– Нет-нет, подождите, – Мария Ивановна схватила бабушку за руку. – Я за этим сюда и пришла, чтобы послушать ее.
– Ах, какая радость, мне дали выговориться… СНОВА! Ну, раз уж для Вас каждый раз, как первый, то слушайте, – Алиса набрала воздуху в грудь. – Я не знаю, о каком Косте вы говорите. Для меня это абсолютно незнакомый человек, который умер задолго до того, как мне стукнуло восемнадцать. Вы чуть ли не каждый день сюда приходите и говорите одно и то же: заново представляетесь, рассказываете одну и ту же историю. Бабка еще вам подыгрывает, а я в миллионный раз Вам повторяю – ищите причины смерти своего сына в ком-нибудь другом.
Женщина глубоко вздохнула. Видно, она почти не слушала.
– Дело как раз в том, что я искала, – последние слова до нее, по-видимому, дошли. – Он имел все, что хотел. Все, что я могла ему дать.
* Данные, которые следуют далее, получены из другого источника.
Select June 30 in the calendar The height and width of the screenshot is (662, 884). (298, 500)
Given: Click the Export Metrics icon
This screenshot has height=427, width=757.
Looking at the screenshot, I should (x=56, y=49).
– Так, может, в этом и проблема? Может это Вы своей гиперопекой довели его? И Вам вообще приходило в голову, что самоубийство – это не решение двух минут? Сколько он над этим, по-Вашему, думал?
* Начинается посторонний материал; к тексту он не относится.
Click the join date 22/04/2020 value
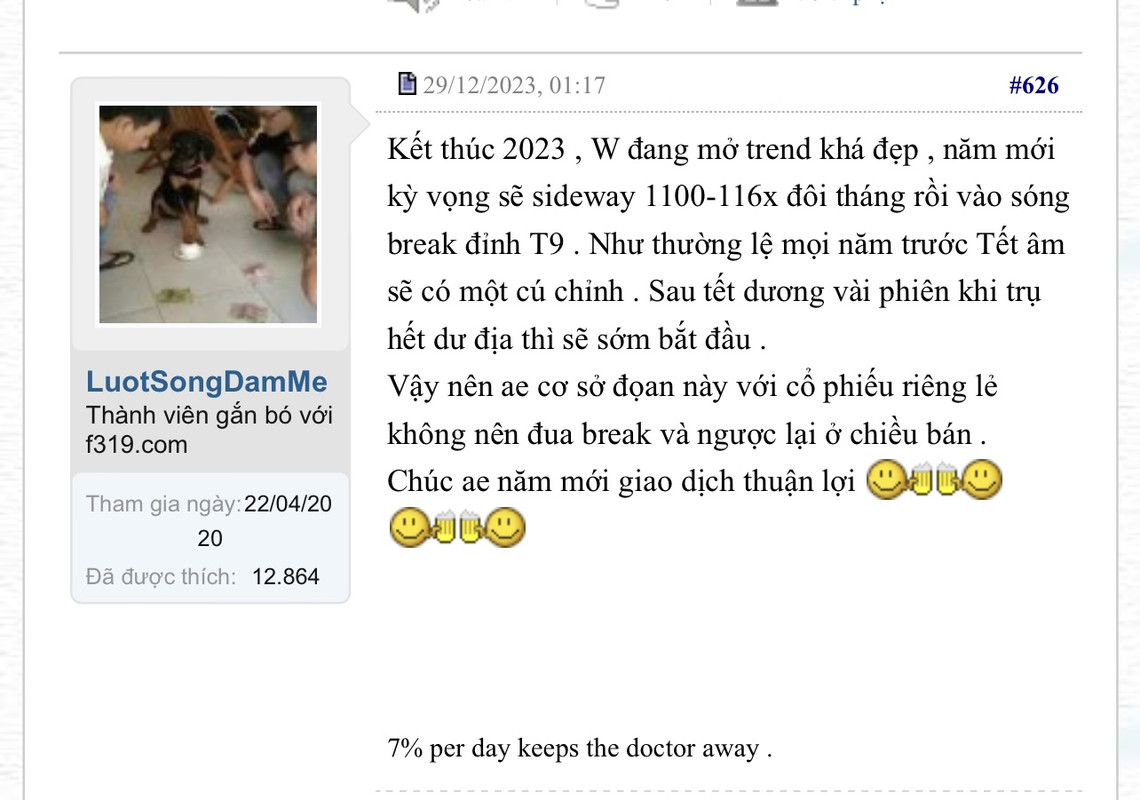The width and height of the screenshot is (1140, 800). point(265,521)
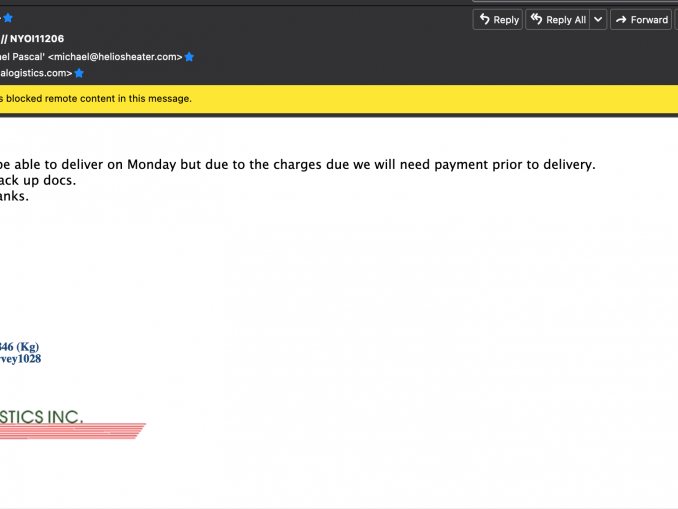Click the Logistics Inc. signature logo
The height and width of the screenshot is (509, 678).
pyautogui.click(x=42, y=416)
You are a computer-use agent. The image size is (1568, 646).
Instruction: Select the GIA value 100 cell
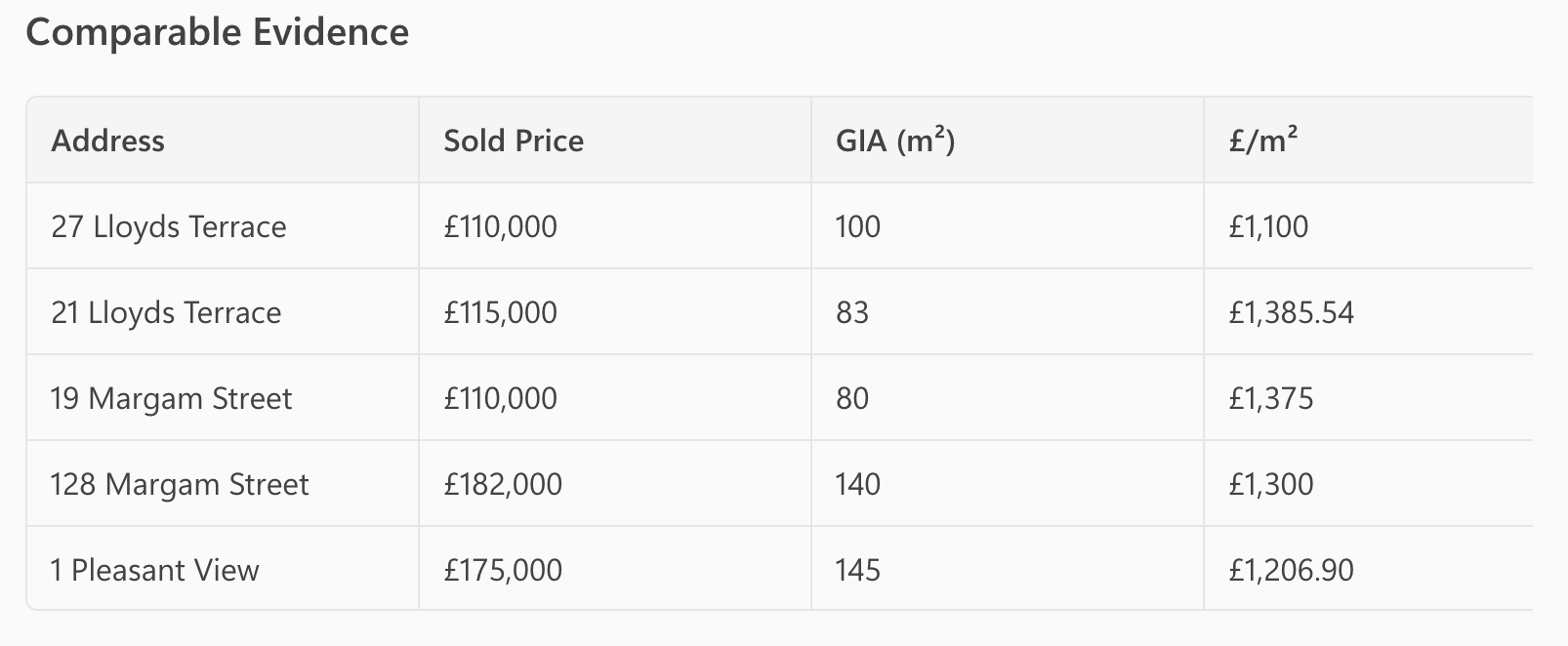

Нет, все-таки, это реально очень круто, когда есть, на кого поорать. В этой инфантильно-старческой операции есть своя опьяняющая сила. Так же нелепо, как расследовать самоубийство по рисункам, но так же увлекательно и расслабляюще, как зарисовывать поля в тетрадке. Мама Кости – Алисина больная отдушина.
– С ним все было хорошо. Я это знаю, я… я его мать. Он такой хороший, добрый, отзывчивый…
– В данный момент времени он ни хороший, ни добрый, и, очень надеюсь, ни отзывчивый. Очень трудно, знаете ли, обладать такими качествами, когда от тебя уже и скелета не осталось.
– Это… до безумия грубые слова.
– Точно.
Бабка, смотря на это представление, получала огромное, неподдельное удовольствие. Как-будто бы она питалась теми негативными эмоциями, что выплескивали эти двое. Закрыв глаза, она с наслаждением вслушивалась в их крики.